Indicates the key is used in encrypting keys; for example, for key transport.

DATA_ENCIPHERMENT

public static final int DATA_ENCIPHERMENT

Indicates the key is used in encrypting data other than KEY_ENCIPHERMENT.

KEY_AGREEMENT

public static final int KEY_AGREEMENT

Indicates the key is used in key agreement.

KEY_CERT_SIGN

public static final int KEY_CERT_SIGN

Indicates the key is used in verifying the CA's signature on a certificate.

CRL_SIGN

public static final int CRL_SIGN

Indicates the key is used in verifying the CA's signature on a CRL.

ENCIPHER_ONLY

public static final int ENCIPHER_ONLY

Indicates the key is used in enciphering data, and any other bit (except KEY_AGREEMENT) is not set.

DECIPHER_ONLY

public static final int DECIPHER_ONLY

Indicates that the key is used in deciphering data, and that no other bit (except KEY_AGREEMENT) is set.

Constructor Detail

KeyUsage

public KeyUsage()

Constructs an empty KeyUsage object.

KeyUsage

public KeyUsage(int keyUsage,
                boolean criticality)

Creates a KeyUsage object and initializes it with the given values.

Parameters

	keyUsage		The value of keyUsage is the logical bitwise-ORing of the fields previously defined in this class.
	criticality		The user-specified criticality.

Method Detail

decodeValue

public void decodeValue(byte[] valueBER,
                        int offset)
                 throws CertificateException

Decode the value. The input is the BER encoding that was wrapped in the OCTET STRING.

Overrides

decodeValue in class X509V3Extension

Parameters

	valueBER		The BER encoding of the extension's value.
	offset		The offset into valueBER where the encoding begins.

Throws

CertificateException - If the encoding is invalid for this extension.

getKeyUsage

public int getKeyUsage()

Gets the value of this object, the KeyUsage bits. If this object does not have key usage bits, this method returns zero.

Returns

An int that contains the KeyUsage bits.

verifyKeyUsage

public boolean verifyKeyUsage(int usageToVerify)
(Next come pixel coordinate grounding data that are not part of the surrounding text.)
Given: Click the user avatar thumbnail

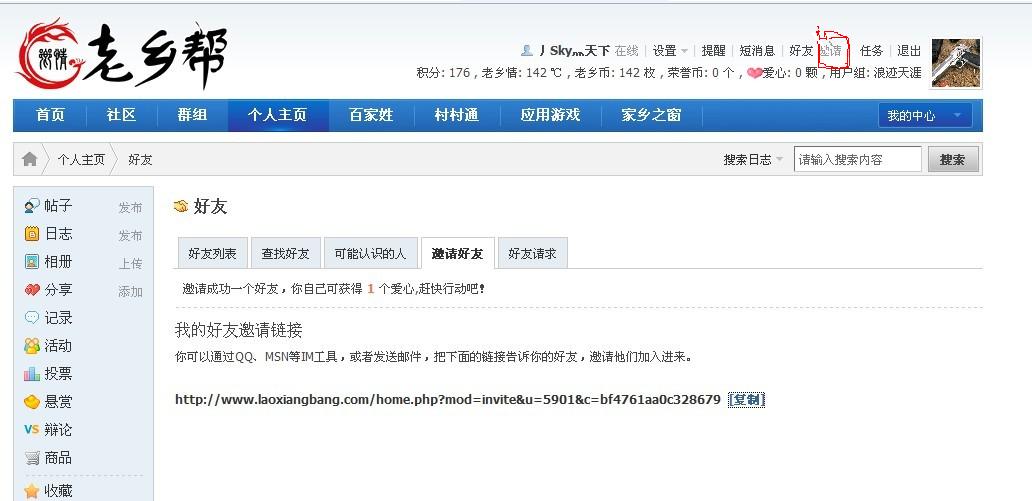Looking at the screenshot, I should tap(955, 63).
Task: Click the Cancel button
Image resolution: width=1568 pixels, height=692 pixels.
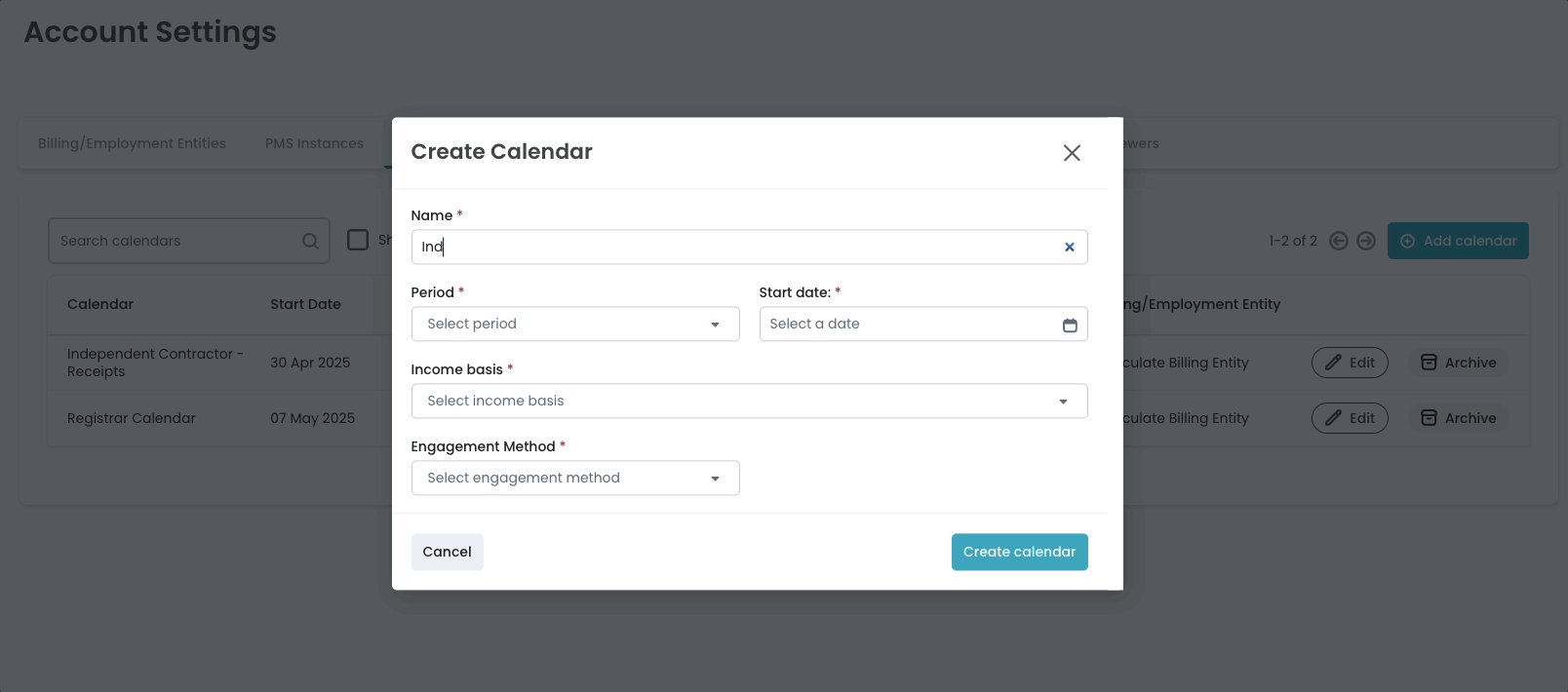Action: pos(447,552)
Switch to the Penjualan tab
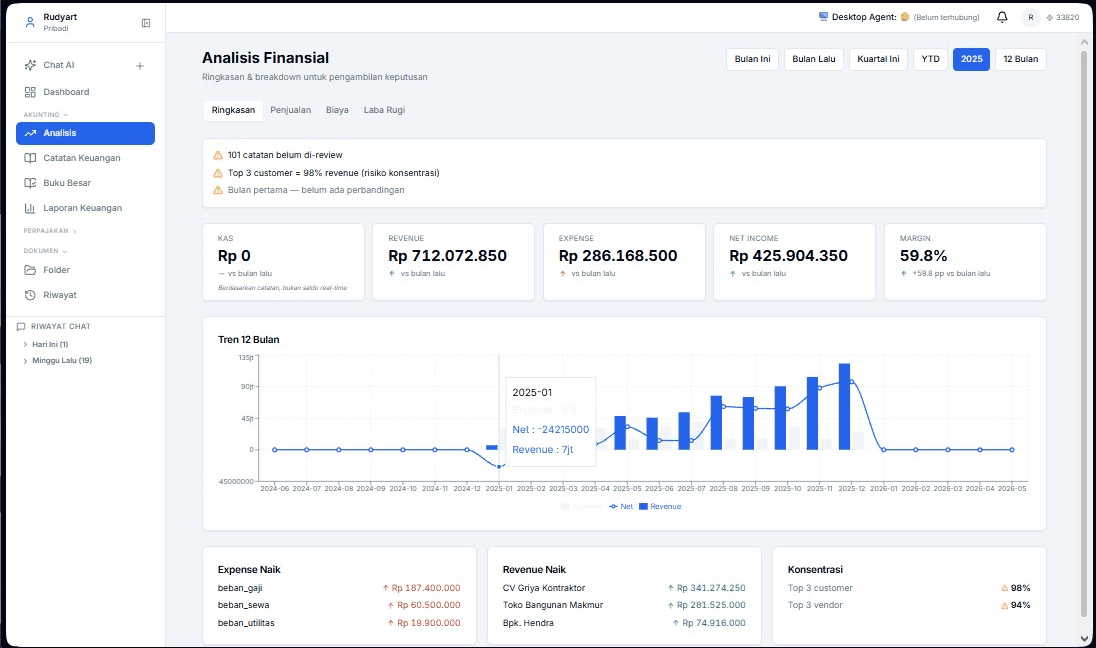Viewport: 1096px width, 648px height. coord(291,110)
Given usageToVerify, a value set with flags of the proposed usage, verifies that the extension is set with these flags.

Parameters

usageToVerify

An int that contains the logical bitwise-ORing of one or more proposed key usage field values, previously defined in this class.

Returns

A boolean that indicates whether the fields in this extension, corresponding to the proposed usage, are set.

derEncodeValueInit

public int derEncodeValueInit()

Initialize for encoding the value.

Overrides

derEncodeValueInit in class X509V3Extension

Returns

How many bytes the encoding will be.

derEncodeValue

public int derEncodeValue(byte[] encoding,
                          int offset)

Place the encoding of the value into encoding, beginning at offset. This is the actual contents that are wrapped in the OCTET STRING (not the surrounding OCTET STRING tag and length).

Overrides

derEncodeValue in class X509V3Extension

Parameters

	encoding		The byte array into which the result will be placed.
	offset		The offest into encoding where the writing is to begin.

Returns

The number of bytes actually placed into encoding.

clone

public Object clone()
             throws CloneNotSupportedException

Overrides the default clone method to get a deeper clone.

Overrides

clone in class X509V3Extension

Returns

A new KeyUsage object, a copy of this object.

Throws

CloneNotSupportedException - If the cloning operation is not successful.